YOUR OBJECTIVE> Please rewrite the rows from the line with "What do you see at coordinates (651, 2116)" up to and including the line with "center [651, 2116].", swapping "bounding box" for "bounding rectangle" and keeping all else unchanged. Leave the pictures out.

DATASET RECORDS>

◆ ◆ ◆ ◆ ◆

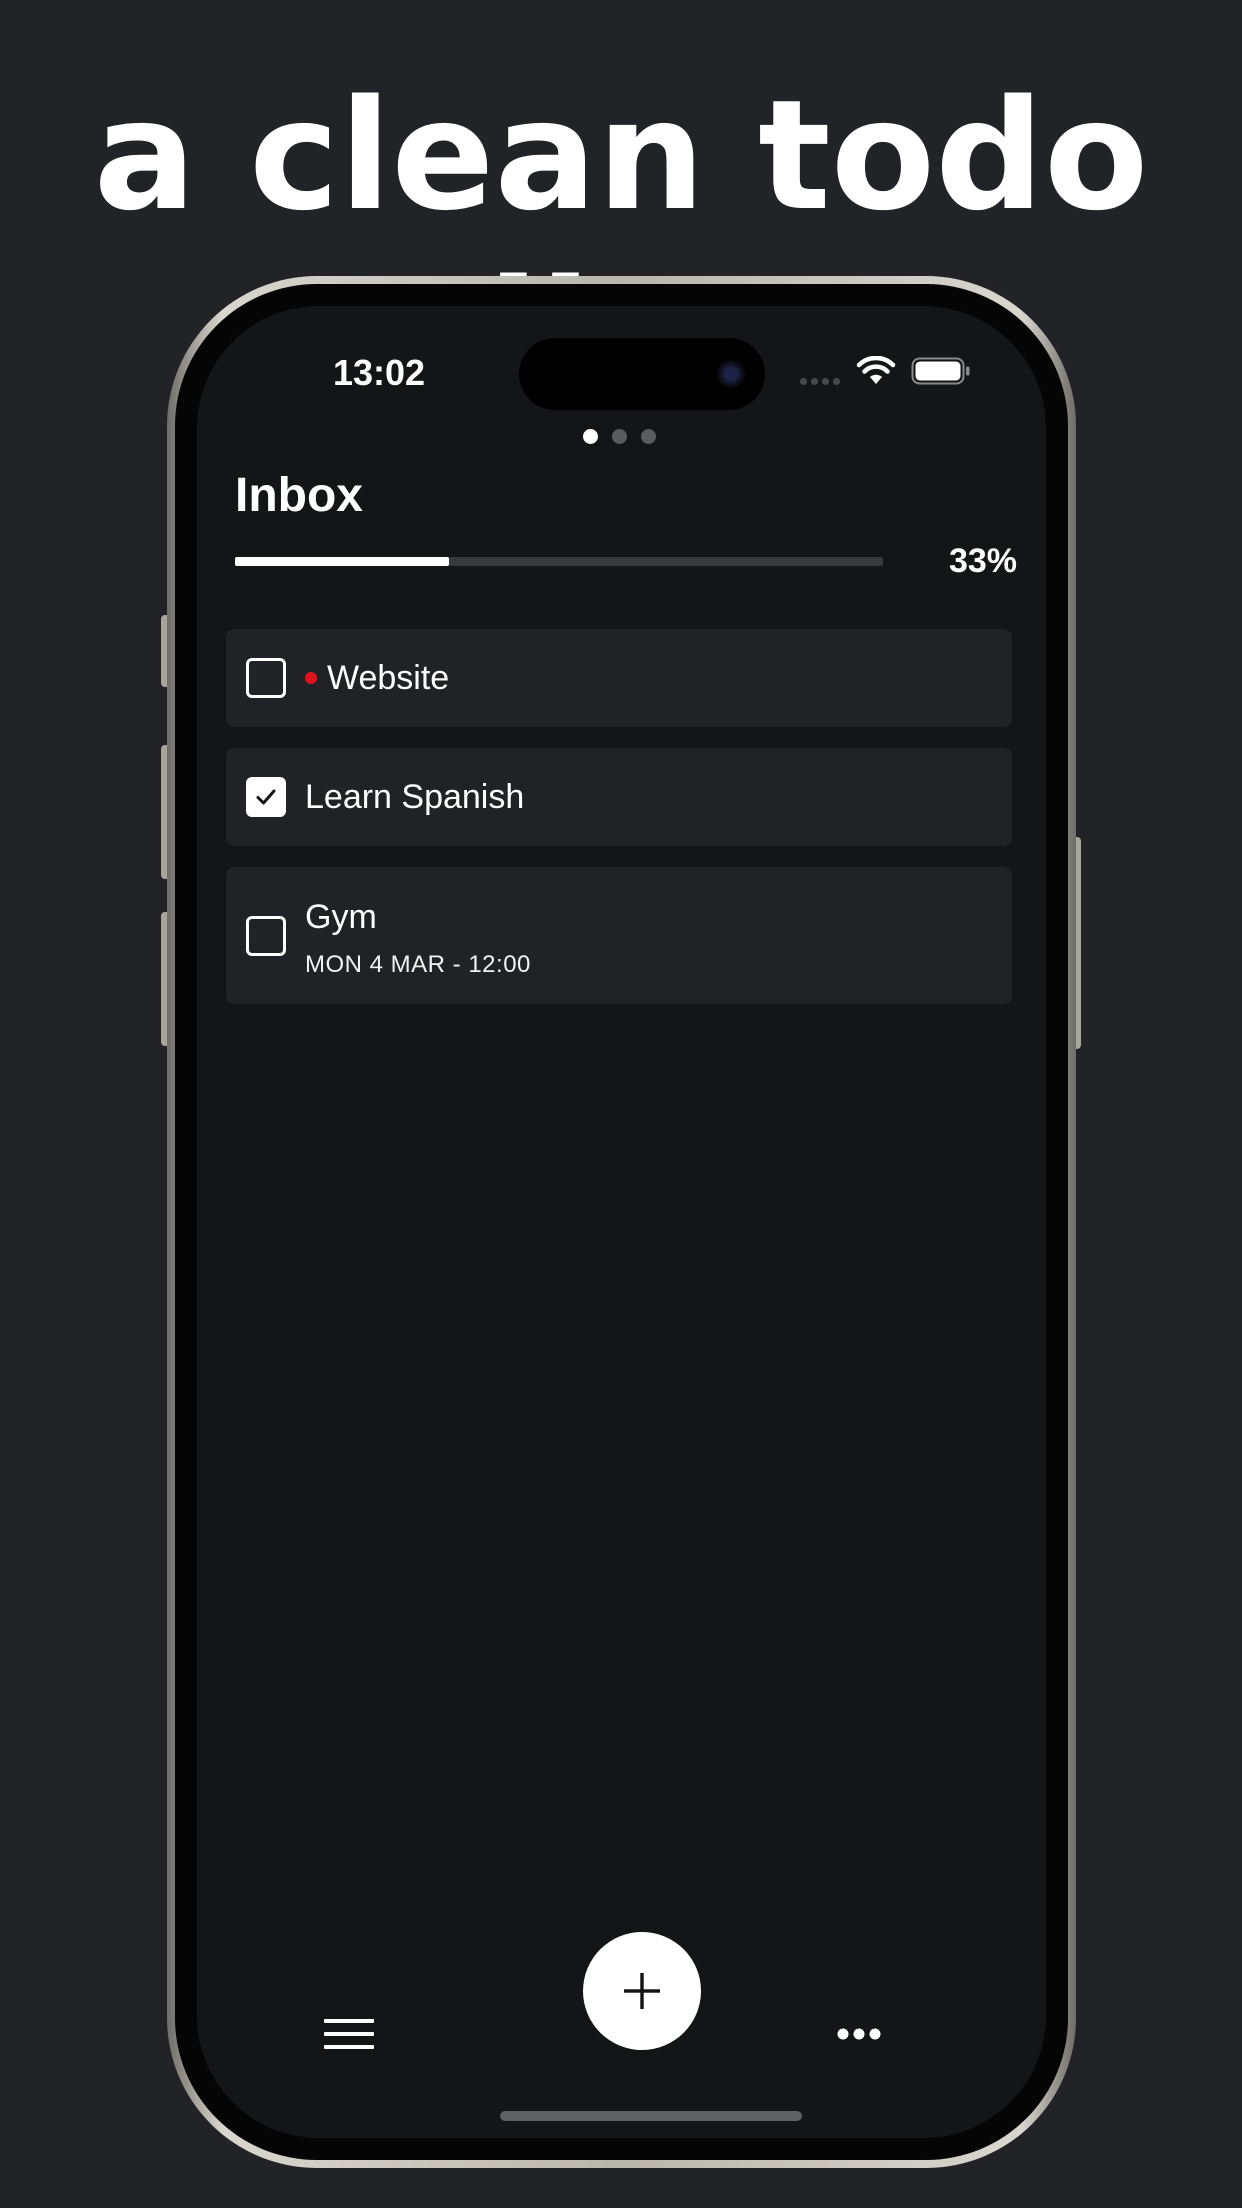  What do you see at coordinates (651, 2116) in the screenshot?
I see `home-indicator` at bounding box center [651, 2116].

◆ ◆ ◆ ◆ ◆

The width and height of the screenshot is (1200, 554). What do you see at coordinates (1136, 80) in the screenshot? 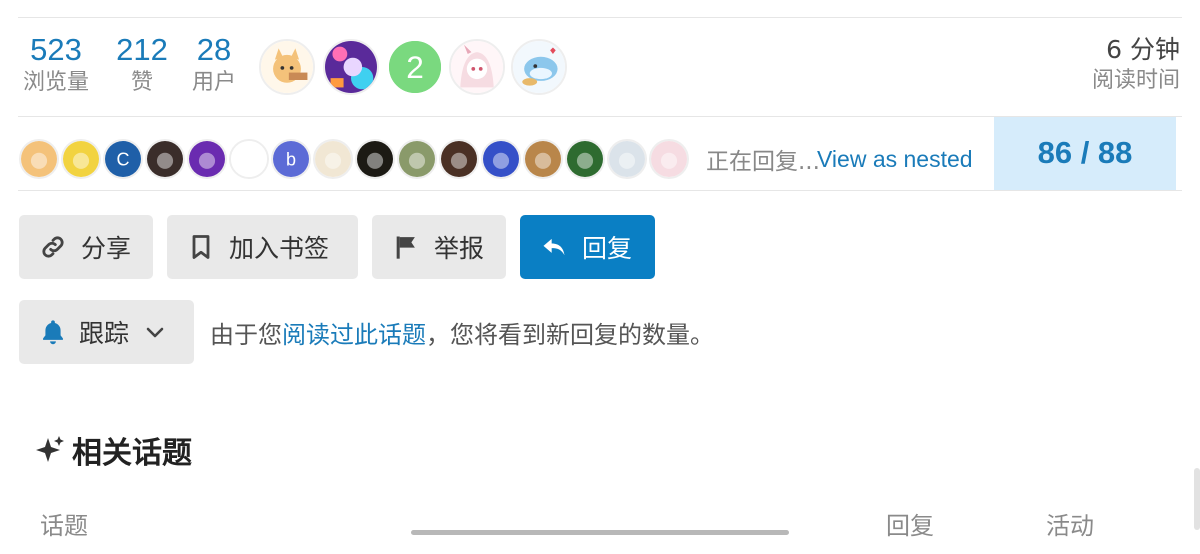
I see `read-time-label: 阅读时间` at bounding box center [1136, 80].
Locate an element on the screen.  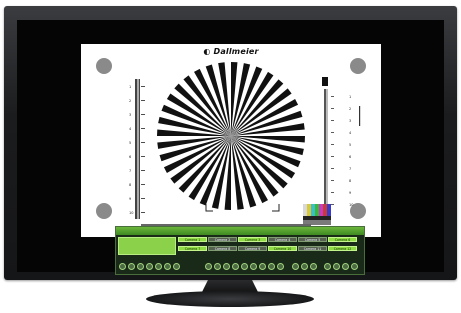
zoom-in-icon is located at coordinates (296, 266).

◆ ◆ ◆ ◆ ◆

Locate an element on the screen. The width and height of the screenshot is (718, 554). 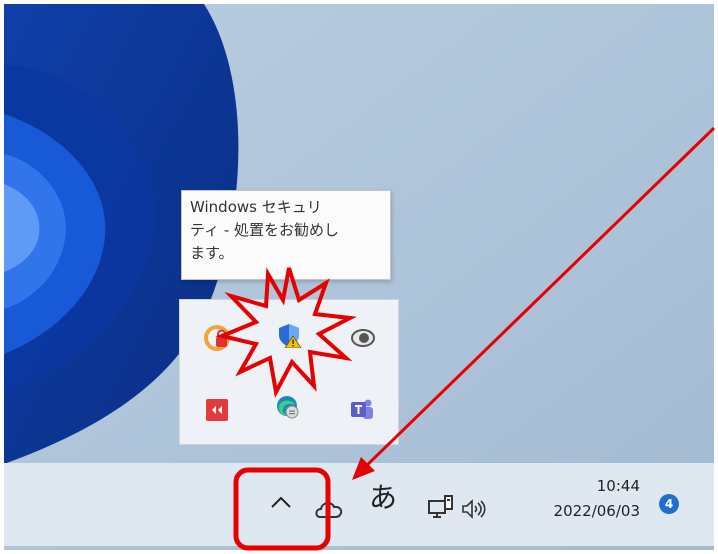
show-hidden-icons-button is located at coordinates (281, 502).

◆ ◆ ◆ ◆ ◆

OUTPUT FOR THIS EXERCISE>
  What do you see at coordinates (651, 2116) in the screenshot?
I see `home-indicator` at bounding rectangle center [651, 2116].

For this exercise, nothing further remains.